:: Task directions ::
Report the lines of the data below that contain the string "computer".

:: Source records ::
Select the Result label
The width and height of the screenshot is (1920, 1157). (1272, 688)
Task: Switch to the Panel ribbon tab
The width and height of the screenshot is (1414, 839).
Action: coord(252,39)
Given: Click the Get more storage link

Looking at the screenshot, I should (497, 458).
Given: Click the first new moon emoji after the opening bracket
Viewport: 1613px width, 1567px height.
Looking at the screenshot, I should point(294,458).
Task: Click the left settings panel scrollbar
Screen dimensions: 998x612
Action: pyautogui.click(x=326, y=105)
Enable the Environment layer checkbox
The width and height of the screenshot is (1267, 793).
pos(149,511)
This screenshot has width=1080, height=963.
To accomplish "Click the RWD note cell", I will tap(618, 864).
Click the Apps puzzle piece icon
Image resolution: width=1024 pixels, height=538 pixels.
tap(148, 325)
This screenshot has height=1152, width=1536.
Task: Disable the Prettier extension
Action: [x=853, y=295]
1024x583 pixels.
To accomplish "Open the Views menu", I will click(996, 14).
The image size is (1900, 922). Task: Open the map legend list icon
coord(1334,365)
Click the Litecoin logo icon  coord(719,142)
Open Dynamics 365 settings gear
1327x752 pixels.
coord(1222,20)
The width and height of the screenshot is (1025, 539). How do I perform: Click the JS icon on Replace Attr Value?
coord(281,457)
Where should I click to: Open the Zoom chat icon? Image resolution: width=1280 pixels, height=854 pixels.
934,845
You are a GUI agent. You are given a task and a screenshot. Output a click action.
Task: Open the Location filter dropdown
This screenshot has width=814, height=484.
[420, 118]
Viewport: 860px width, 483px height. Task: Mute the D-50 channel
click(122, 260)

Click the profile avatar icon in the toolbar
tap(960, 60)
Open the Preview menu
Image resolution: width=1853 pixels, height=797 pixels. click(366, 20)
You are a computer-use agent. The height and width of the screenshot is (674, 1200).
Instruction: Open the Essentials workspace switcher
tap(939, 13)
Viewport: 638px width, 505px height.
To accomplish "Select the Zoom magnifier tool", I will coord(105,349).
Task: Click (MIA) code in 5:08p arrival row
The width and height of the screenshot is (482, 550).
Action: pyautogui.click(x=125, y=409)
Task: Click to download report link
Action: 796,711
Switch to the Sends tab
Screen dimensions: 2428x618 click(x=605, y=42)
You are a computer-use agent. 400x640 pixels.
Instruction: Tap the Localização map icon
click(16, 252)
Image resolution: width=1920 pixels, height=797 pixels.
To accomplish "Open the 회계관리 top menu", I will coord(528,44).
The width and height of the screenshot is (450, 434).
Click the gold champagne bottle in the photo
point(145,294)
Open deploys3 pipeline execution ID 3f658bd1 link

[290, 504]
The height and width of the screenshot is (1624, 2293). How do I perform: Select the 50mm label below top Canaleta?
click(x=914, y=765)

:: Exercise output ::
You are a computer-use agent. The height and width of the screenshot is (674, 1200).
You are a computer-use agent. 400x640 pixels.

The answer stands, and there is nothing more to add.